I grew up in the 80s, pretty middle class I think, but our house wasn't properly insulated, heat pumps hadn't been invented, new clothes were a Christmas present, new shoes were a major event, we were allowed max one piece of fruit per day, we only had one family vehicle and eating out was super rare.
Wind back to my parents growing up in the 50s: I don't think Dad had shoes until he was 5, didn't eat out once once until he was a teenager, didn't have a car, didn't have a TV, house had no insulation, probably not even electric heaters when he was young. They were working class, but they definitely wouldn't have thought of themselves as impoverished.
Whereas now, a home has to be insulated with a heat-pump to qualify as "healthy", a TV is a necessity and most people have a pretty decent sized one (if that's what they're into). Eating out is common place, as are all manner of consumer electronics; I've even seen being able to fly back to the Islands to visit family being put forward as a basic "necessity". Clothes are cheap (unless you want name brand stuff, although name brands are still very commonly seen in lower-socioeconomic areas)
What has caught people out is that, apart from housing, the cost of living has been getting progressively cheaper and cheaper, allowing everyone to enjoy a far higher standard of living than in years gone by. Then, suddenly in the past year or two, cost of living has jumped up sharply making it difficult/impossible for many to continue enjoying the luxuries they'd grown accustomed to. And, for some, without the ability to adequately budget they're unable to re-calibrate their spending and so find themselves coming up short. But if we dialed the clock back to 20 year ago prices and 20 year ago incomes, those same people would have the same problems.
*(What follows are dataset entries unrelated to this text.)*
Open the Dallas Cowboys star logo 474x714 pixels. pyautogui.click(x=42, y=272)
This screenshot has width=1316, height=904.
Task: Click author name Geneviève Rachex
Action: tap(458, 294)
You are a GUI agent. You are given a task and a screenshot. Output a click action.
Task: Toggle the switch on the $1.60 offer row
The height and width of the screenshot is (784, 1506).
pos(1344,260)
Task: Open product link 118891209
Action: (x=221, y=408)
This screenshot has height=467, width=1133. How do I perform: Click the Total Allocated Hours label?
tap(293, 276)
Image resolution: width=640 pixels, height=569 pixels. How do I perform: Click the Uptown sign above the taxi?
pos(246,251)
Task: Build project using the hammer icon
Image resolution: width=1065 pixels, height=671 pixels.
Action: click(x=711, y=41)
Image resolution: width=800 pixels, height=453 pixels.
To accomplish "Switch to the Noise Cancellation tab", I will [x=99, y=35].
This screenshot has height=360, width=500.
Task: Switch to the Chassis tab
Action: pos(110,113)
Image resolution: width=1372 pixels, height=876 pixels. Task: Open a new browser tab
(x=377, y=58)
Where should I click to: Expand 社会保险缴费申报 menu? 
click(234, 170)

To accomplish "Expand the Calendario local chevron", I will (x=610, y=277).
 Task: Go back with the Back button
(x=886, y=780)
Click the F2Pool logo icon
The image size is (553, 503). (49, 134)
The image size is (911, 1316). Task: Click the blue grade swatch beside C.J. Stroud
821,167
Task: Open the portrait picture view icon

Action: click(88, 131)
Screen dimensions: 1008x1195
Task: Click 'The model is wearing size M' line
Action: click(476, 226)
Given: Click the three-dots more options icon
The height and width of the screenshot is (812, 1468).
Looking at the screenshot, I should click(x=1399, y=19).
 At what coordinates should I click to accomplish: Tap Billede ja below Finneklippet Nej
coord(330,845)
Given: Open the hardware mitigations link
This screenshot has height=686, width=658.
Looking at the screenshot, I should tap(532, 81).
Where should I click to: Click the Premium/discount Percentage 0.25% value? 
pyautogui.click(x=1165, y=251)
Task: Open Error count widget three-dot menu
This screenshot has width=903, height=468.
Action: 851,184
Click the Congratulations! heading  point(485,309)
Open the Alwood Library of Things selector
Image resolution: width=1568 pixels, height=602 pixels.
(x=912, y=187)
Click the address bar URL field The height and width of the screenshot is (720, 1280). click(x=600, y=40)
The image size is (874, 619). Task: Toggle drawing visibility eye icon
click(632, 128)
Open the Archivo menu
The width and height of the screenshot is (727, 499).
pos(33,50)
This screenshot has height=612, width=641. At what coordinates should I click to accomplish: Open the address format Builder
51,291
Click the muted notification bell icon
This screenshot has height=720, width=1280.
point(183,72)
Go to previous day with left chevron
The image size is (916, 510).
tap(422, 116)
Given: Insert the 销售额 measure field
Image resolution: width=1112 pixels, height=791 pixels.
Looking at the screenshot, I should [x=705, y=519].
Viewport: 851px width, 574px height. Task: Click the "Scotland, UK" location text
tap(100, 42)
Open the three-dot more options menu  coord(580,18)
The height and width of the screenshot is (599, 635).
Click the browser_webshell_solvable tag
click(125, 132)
And on housing, the problem is that when more and more people are living in the same area (aka population growth), one variable out of price, proximity and property type (size/quality of house/section) has to change. It is logically impossible for that not to happen. And so, with population growing, people have to accept either increased price, decreased proximity or a less desirable property type (or, more likely, adjustments to all three). It isn't greed, evil investors pushing up prices etc., it is simply economic principle at play.
"It's not about wise choices, it's mostly about luck" is pure BS except, perhaps, for the luck involved in winning the genetic lottery that is high IQ/EQ. Accountants do see people from all (financial) levels of society (there are plenty of self-employed "poor" people), and those on struggle street are almost always those who repeatedly make bad financial/life decisions. The thing is, when you make a bad decision because you don't know any better, it feels like bad luck however that is rarely the case. Consumer debt is probably the most common bad decision. And the idea that rich people are lucky and mostly have it handed to them is just so not true. Almost all of my "rich clients (net worths >$10M) have started out working class and have worked exceptionally hard, taken calculated risks, and made wise choices to get where they are. Yes, some people get it handed to them, but those people are statistical anomalies. And, on the flip side, there are some people that have made all the right choices and just had repeated bad luck but they're again statistical anomalies. If you know how to make wise choices, bad luck knocks you back but you get back up again; if "bad luck" keeps you down, it is almost certainly poor decisions and not bad luck.
And to close, the fact that most of the people in society who are genuinely struggling are doing so due to their bad decisions isn't reason to ignore them and walk on by. But it most definitely is a reason not to forcibly take money off those who've made wise choices and hand it to those that will squander it.